The lessons of launching in the time of COVID-19 will be long-lasting. Bolinder believes the post-pandemic world for drug launches will involve much more in-house training of use of drugs by nurses and ancillary staff. Also, strong commercial relationships will be key in gaining access to key decision makers. And the role of end-user professionals such as surgeons will play bigger roles in choosing theatre drugs.
Acacia hase three key customers as it continues to launch products in the hospital setting.
“Number one for us is the head hospital anesthesiologist, because both of these drugs are in spaces where anesthesia is seen as the subject matter.
“The second key customer is the pharmacy decision makers. They control the whole process as to whether a drug is added to the formulary, they run pharmaceutical and therapeutics (P&T) committee meetings and determine whether or not your drugs are going to be placed on formulary to be available for use in the hospital. And they are very keen on understanding the economic benefits that your product or products will offer.

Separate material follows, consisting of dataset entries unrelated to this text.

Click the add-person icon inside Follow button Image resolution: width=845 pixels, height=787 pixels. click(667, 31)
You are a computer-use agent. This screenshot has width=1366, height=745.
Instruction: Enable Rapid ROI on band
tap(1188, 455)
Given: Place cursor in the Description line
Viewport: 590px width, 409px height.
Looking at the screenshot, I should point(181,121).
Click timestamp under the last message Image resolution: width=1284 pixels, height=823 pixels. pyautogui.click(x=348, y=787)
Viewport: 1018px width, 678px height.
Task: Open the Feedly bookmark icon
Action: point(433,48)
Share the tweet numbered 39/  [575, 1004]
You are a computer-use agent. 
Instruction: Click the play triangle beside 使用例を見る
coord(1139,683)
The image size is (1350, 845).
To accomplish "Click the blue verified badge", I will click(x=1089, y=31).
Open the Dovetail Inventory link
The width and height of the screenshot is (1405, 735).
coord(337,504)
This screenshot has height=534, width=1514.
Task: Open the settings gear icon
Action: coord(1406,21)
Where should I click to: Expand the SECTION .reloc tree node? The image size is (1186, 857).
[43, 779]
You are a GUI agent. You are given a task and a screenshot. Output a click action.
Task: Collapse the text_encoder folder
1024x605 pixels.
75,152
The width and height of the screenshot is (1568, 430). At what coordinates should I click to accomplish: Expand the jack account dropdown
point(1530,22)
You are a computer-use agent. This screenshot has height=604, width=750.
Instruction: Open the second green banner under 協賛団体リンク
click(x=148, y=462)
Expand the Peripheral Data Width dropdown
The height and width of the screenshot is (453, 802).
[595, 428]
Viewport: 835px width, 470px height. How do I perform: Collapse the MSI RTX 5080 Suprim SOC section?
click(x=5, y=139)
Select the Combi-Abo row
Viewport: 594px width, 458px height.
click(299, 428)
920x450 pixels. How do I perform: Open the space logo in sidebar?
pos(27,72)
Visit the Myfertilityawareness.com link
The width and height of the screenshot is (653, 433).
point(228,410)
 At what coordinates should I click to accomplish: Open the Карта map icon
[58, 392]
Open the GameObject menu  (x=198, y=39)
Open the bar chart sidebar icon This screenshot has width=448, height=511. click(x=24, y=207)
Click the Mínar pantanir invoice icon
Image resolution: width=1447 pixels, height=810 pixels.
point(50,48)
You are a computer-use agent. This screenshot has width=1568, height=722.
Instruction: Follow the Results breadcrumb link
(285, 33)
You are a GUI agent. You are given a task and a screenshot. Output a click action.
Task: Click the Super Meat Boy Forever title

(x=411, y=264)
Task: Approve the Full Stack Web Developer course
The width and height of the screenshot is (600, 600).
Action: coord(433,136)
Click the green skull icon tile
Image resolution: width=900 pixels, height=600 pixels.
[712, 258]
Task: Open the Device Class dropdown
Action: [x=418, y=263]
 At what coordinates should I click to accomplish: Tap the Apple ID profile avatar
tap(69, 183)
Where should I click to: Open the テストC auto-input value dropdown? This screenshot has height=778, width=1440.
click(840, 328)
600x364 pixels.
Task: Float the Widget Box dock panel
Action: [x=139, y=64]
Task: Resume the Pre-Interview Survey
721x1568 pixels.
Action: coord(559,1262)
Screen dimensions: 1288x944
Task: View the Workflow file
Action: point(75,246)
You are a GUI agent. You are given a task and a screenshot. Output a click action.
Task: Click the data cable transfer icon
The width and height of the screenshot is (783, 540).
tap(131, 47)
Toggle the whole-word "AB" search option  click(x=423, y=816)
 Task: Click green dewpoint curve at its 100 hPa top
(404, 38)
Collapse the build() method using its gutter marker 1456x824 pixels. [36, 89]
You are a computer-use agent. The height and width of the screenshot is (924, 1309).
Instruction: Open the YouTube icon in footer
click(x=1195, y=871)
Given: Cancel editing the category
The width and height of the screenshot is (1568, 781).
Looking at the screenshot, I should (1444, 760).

“And then lastly, it’s key surgeons, or in the case of Byfavo, proceduralists, the folks who are doing colonoscopies, or OB GYN [obstetrics and gynaecology] surgeons or cardiothoracic surgeons. These are the money-makers for the hospital.”
Bolinder said, “These hands-on medical professionals carry a disproportionate weighting at the (P&T committee) table when they're determining whether to bring a drug formulary or not, and then they help make sure that it gets embedded in the system and protocols.”
The issue of follow-through for using the drugs is also made more difficult by the pandemic. “After you get that win and get your drugs on formulary, the next challenge is how do you educate all the nurses and technicians and everyone else involved in actually using the drug in patients, and in the past that requires a physical presence, but if a physical presence isn’t possible, it takes longer to leverage the relationships that you have with the key surgeons and anesthesiologists,” he said.
So far such in-house hospital training with both Barhemsys and ByFavo has gone smoothly. “It just takes so much longer to get them to do a physical in-service training at their facility for their folks, which, when done, carries a little bit more weight, but again the trade-off is longer time. I expect this way of doing business will continue in future.”
Bolinder expects marketing of new and prospective drugs will be very different in the “new normal” after the current pandemic ends.
“We’ve been able to leverage surgeons and hospital practitioners both within their respective hospital institutions during the pandemic. We’ve also leveraged their views beyond, virtually.”
In the past, Acacia, like other players in the industry, held promotional dinner programs at certain physical locations, at which a guest surgeon or an anesthesiologist would speak to the invited audience.
“During the pandemic, we've been able to do is do that virtually, and broadcast things across the country. So instead of just having one dinner program in one location, now, using Zoom or Microsoft Teams we’ve been able to have speak to groups across the country, and magnifying their input,” Bolinder said.
That also allows Acacia at these events to ask participants questions, such as ‘What are you doing at your institution? Did you take something off your formulary to add this drug on? How are you using it, and how are you training up your folks to use it?
“We've been able to leverage this approach, and not just in one institution, but across multiple institutions. And I believe this will only continue as we go forward,” he said.